I like to imagine the scatty Swiss and the sober Scot settling down with a good malt whisky or two to discuss the idea of taste and what constitutes human identity, but this philosophical friendship ended badly when Rousseau accused Hume of going along with a plot to kill him. A broken-hearted Hume mourning the loss of his crazy companion remained generous to the end. ‘He has only felt during the whole course of his life,’ Hume said of Rousseau. ‘He is like a man who was stripped not only of his clothes, but of his skin, and turned out in this situation to combat with the rude and boisterous elements.’  Rousseau returned to France where it is believed he ended his own life.

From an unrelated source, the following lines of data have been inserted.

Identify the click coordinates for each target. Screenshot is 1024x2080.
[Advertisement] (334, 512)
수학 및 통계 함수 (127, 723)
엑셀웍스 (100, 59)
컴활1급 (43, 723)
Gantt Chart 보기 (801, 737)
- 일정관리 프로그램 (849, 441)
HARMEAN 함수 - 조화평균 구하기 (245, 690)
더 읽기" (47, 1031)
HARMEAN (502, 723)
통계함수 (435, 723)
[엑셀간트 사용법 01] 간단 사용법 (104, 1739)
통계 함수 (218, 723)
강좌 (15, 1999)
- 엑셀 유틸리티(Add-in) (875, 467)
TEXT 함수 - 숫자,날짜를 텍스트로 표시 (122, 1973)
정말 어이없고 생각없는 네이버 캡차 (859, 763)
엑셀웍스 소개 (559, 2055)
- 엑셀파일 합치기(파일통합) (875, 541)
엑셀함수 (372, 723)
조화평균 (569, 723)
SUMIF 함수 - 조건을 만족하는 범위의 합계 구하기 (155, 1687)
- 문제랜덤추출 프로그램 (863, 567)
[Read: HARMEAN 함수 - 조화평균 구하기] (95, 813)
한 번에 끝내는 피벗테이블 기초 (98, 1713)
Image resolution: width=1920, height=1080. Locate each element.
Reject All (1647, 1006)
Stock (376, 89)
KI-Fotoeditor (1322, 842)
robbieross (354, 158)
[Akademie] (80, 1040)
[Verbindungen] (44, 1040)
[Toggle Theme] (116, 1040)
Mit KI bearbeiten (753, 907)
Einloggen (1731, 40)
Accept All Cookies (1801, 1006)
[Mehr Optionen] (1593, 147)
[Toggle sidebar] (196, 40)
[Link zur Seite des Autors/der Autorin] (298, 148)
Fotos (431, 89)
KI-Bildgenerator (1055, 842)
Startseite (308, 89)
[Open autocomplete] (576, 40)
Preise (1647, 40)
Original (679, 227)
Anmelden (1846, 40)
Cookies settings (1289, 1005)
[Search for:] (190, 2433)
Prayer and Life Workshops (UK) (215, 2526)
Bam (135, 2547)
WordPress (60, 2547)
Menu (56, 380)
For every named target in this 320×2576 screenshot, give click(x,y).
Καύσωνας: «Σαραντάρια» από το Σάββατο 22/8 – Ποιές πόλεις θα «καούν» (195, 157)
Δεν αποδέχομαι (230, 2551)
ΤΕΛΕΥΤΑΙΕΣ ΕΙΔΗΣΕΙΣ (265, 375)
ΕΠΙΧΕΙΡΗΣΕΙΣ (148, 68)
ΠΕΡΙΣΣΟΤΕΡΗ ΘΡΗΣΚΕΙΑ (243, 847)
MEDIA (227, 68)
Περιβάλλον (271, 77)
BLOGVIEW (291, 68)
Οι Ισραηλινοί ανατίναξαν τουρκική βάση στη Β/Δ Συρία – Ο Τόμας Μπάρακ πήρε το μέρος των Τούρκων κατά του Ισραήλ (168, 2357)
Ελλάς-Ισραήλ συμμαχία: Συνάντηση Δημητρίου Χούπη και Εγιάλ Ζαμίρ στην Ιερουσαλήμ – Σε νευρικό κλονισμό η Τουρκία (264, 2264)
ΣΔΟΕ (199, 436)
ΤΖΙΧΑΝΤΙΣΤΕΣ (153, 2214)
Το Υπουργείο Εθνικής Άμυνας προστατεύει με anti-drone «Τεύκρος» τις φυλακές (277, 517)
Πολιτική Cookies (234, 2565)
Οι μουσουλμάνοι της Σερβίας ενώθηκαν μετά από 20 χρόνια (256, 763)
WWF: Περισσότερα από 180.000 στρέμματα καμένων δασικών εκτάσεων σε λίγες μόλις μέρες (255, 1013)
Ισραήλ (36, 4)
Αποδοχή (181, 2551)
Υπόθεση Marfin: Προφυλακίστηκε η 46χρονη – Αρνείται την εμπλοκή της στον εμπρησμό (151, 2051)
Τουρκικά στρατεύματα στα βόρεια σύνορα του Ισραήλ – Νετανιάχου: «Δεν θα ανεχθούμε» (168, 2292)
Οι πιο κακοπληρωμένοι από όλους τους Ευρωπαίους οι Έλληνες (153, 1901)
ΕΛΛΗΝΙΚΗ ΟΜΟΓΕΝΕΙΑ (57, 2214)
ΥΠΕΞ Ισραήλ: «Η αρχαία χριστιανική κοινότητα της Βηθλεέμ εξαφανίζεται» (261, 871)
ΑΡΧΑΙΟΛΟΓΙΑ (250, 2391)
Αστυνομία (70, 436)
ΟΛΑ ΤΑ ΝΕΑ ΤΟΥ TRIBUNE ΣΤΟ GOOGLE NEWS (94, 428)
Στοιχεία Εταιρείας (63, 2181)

It’s easy to see why 18th century society with its emphasis on land and property rights seemed so depressing to someone who had no home of his own, but had Rousseau lived in the 21st century he might have recognised the benefits that modern civilisation has brought: not only electric light, but high speed trains and air travel. Civilisation has enabled us to build hospitals, waste systems and recycling plants. It has created reservoirs and universities, nature reserves and clean beaches.  It has given us digital photography and film and free music.  It has brought us vaccinations, the world wide web, safety lamps, flushing toilets, postage stamps, pencils, and rubber bands, all of which the Sun newspaper reminded everyone (or at least the 22 million who received the free copy this week) were invented by the English, brand leaders of civilisation itself.

Civilisation is no longer the chain that shackles us, but rather the bridge that takes us to where we want to go. Seen in this light civilisation frees us.